冒頭モネ「睡蓮」いきなりだぜっ。で、そこから入るともう人ギッチリ。特に最初の方のモネが酷い。3重4重はあたりまえ状態。でもまあその中でも、初期の冴えてるの「サン=タドレスの断崖」いや、空がキレイですな。モネはボケボケした印象派だと思っているかもしれんが、風景の写実をやらすと結構すごいんだぞ。モネ以外では、ルイ・カーヌ「彩られた空気」、網の上に描いてて、その下に影ができる。ウィレム・デ・クーニング「風景の中の女」おお、これは例の、フォーヴよりさらに野獣ななんだか分からない女だ。中西夏之「夏至・橋の上」が2点。ほう、ゴミ卵作ってた中西にしちゃ上品な色使いではないか。岡崎乾二郎って人が厚塗りベタベタ。湯浅克俊が、これ油性木版とかいう技もの。思い切り現代の人ですな。

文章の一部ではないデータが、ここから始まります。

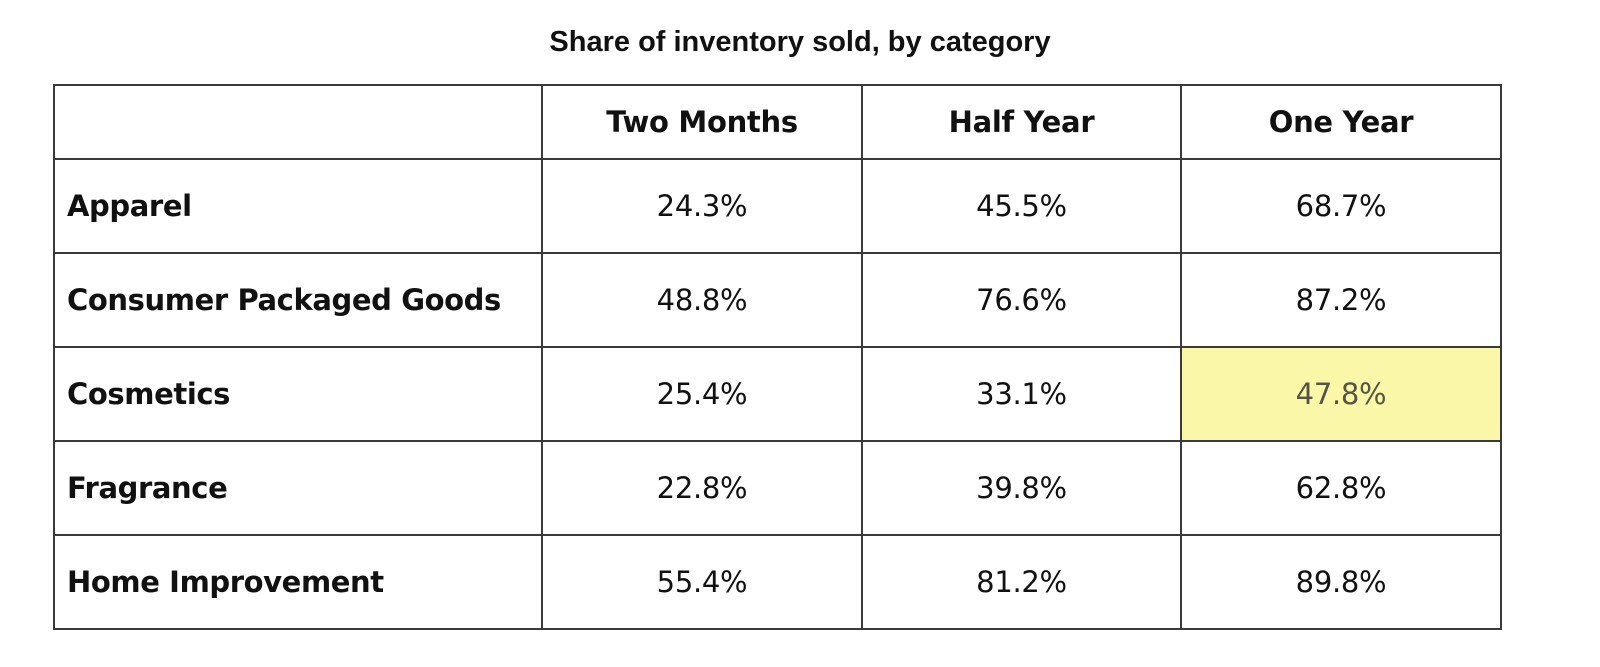 This screenshot has height=667, width=1600. What do you see at coordinates (1341, 394) in the screenshot?
I see `highlighted-cell: 47.8%` at bounding box center [1341, 394].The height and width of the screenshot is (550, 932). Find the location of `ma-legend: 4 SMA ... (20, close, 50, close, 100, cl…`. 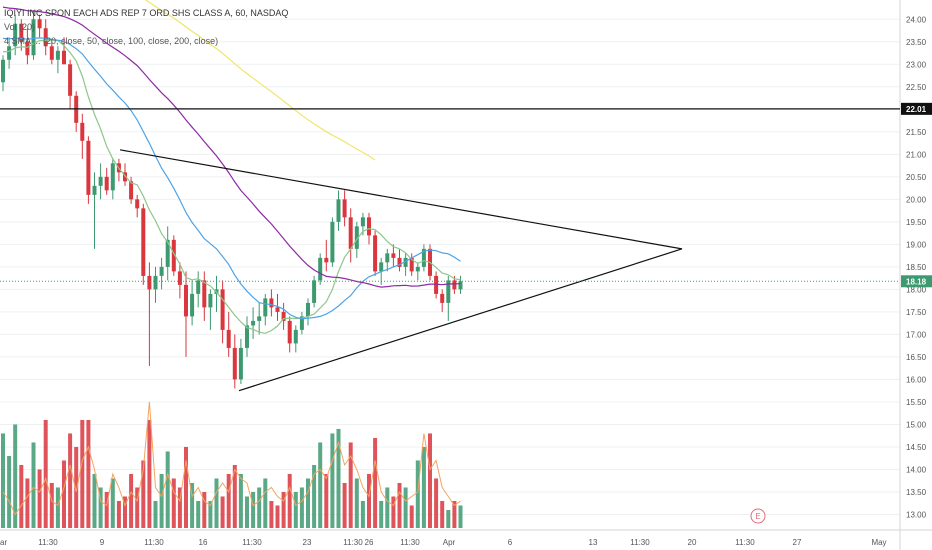

ma-legend: 4 SMA ... (20, close, 50, close, 100, cl… is located at coordinates (112, 41).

それからまたモネが並んでいて、人がたかっておる……ちょっと待て、その並んでいるのと対峙して展示されているのはマーク・ロスコではないか。例のぼんやり四角の作品2つ。うむむむ……諸君はモネばっかり見ているようだがこのモネとロスコのシンクロが結構面白いんだぞ。モネの言葉が書いてあって「描くものと自分の前に横たわる『何か』を描く」んだって。その言葉をもってロスコを見ると、おお、これまさにその「何か」をスパッと抜き出してきた感じに見えるのだよ。ロスコの絵は極めて心象的だ。モネ対ロスコ、こりゃあ見どころだ。

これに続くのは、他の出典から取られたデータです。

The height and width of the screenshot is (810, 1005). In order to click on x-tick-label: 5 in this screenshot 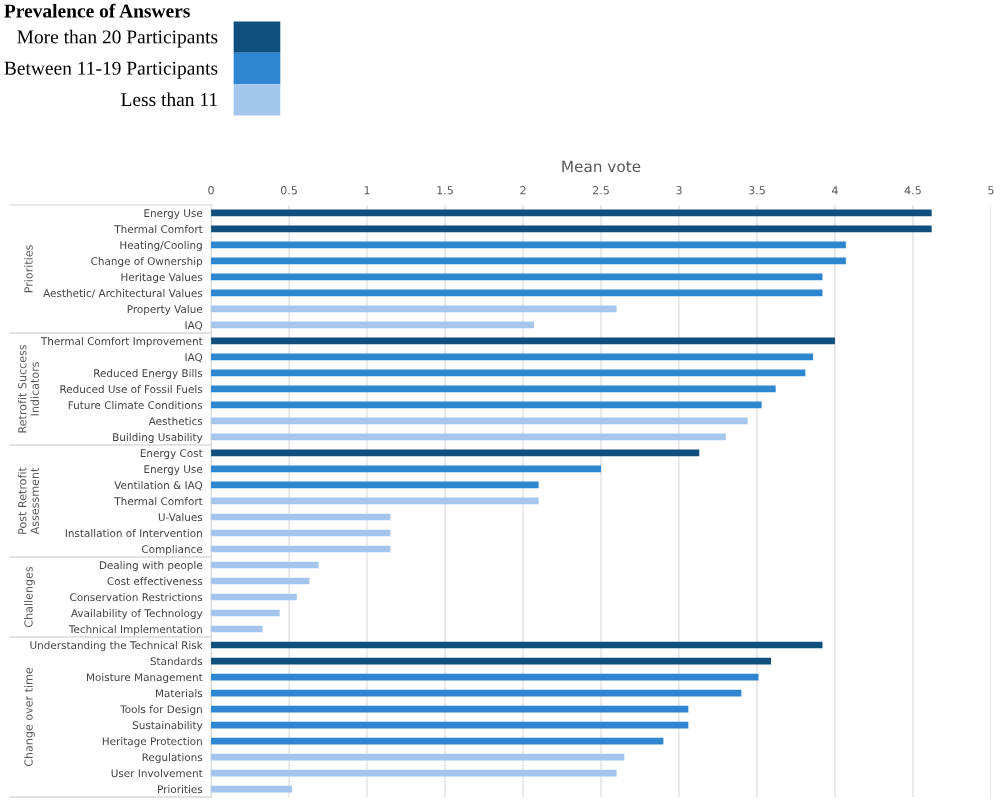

次は煙や霧の世界。モネの「テムズ河 チャリング・クロス橋」は煙っているが極めて色がいい。あの青みがかった世界はモネの十八番ですな。その裏の「霧の中の太陽」も太陽の光が見事に演出されている。この2枚を中心に、周囲は違う人。ゲルハルト・リヒター作品は、まさに霧の向こうだ。松本陽子も煙っている。霧と煙を感じさせる何かの群。

それからモネに捧げる作品群。ロイ・リキテンスタイン「積みわら」シリーズと「日本の橋のある睡蓮」。ルイ・カーヌも「睡蓮」違いが分かりにくい他にも睡蓮もの多し。おっと福田美蘭。大原美術館の建物に、モネの睡蓮を合成させた会画。テクニックはすばらしいものがあるが、どうしても元絵があってそれを料理する、というサブカルチャーな作品から抜けれない。まあ抜けようともしてないかもしれないが。福田美蘭は1、2枚見る分には大変面白くていいのだが、まとめて見るのはあまり向いていないんだ。モネの睡蓮がたくさん並ぶ。ここでまたモネ「バラの小道の家」色がやや毒々しくなり、描画は荒れて、晩年の感じ。そのとなりにある「ジャン=ポール・リオベル」がモネの晩年風で、ちゃんとモネのエッセンスを取り入れているぞ。サム・フランシス。これも2枚ぐらい見るのがちょうどいいよな。ウォーホル「花」これがここか。最後にまた福田美蘭「睡蓮の池」。夜のレストランから見える風景と、レストランのテーブルが、ちょうど睡蓮の花のよう見えるという技もの。「睡蓮の池 朝」ってのも特別に出ている。

現代の絵画と並べてみて感じ取ってナンボの企画。できればやっぱりすいてる時間に行って、見渡して鑑賞してみたいものですなあ。